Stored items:
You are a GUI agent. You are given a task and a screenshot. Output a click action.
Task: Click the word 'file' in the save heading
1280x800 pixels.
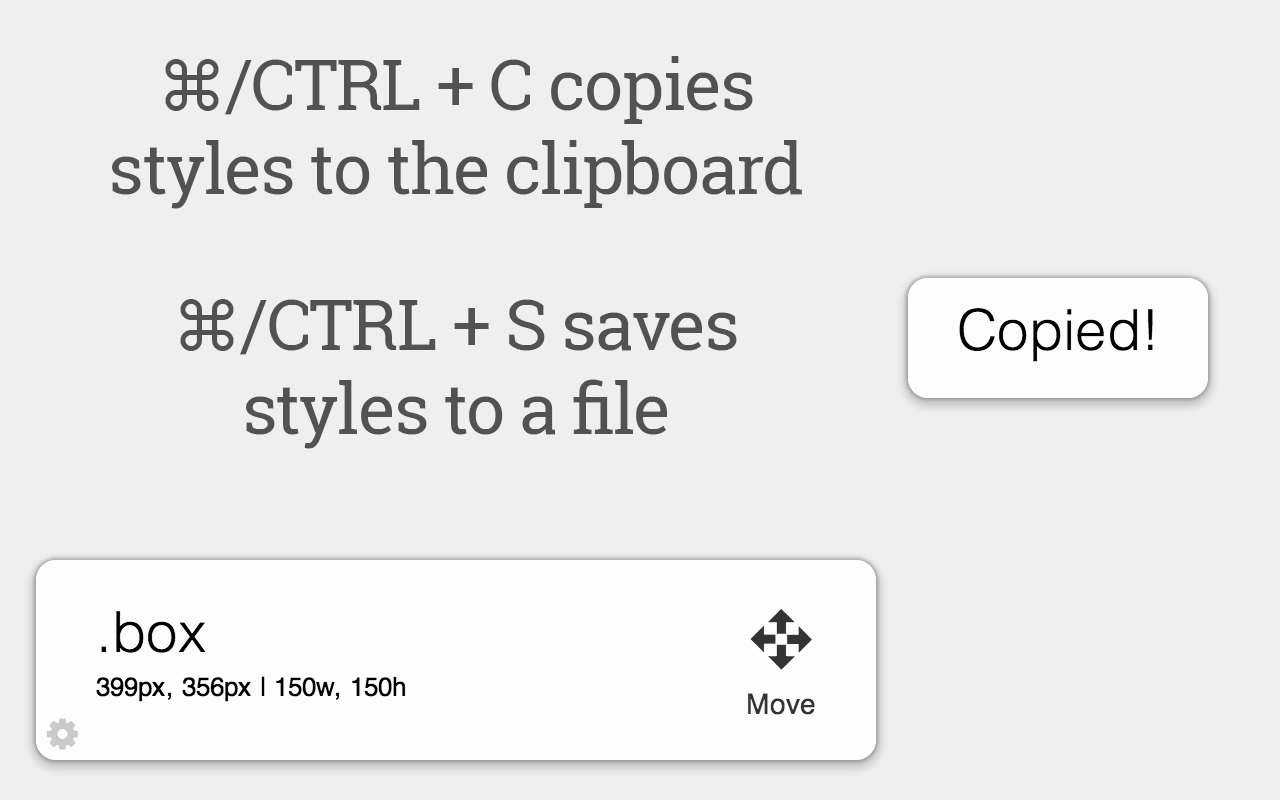(620, 408)
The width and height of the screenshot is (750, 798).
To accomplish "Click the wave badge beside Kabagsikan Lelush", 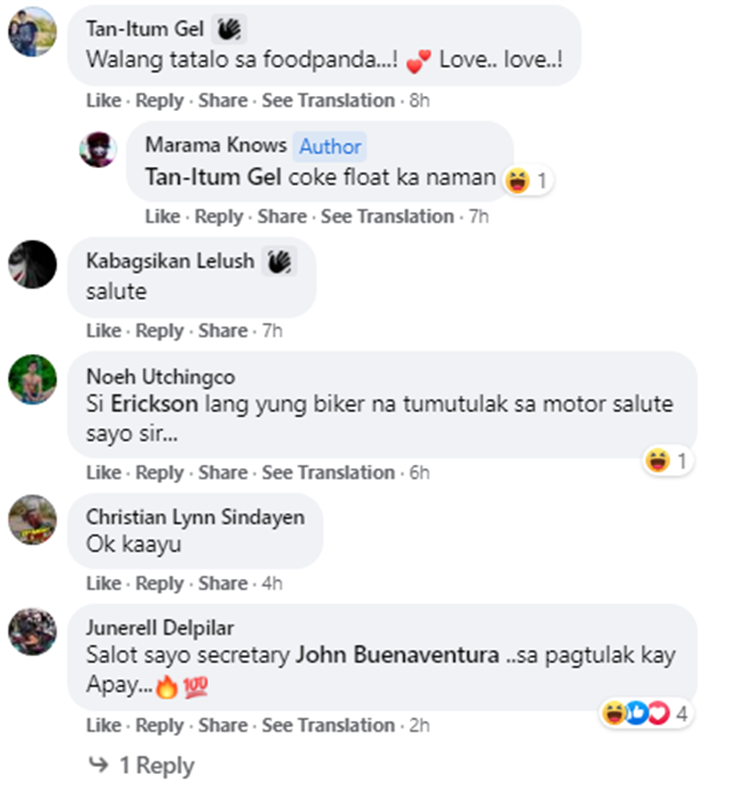I will coord(279,262).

Problem to work on: All that should be returned is the run of lines from the start of the entries above to the line bearing "The width and", each exact, with pictures omitted.

Completed task:
You are a GUI agent. You are given a task and a screenshot. Output a click action.
Task: Click the word 'file' in the save heading
1280x800 pixels.
(620, 408)
The width and height of the screenshot is (750, 798).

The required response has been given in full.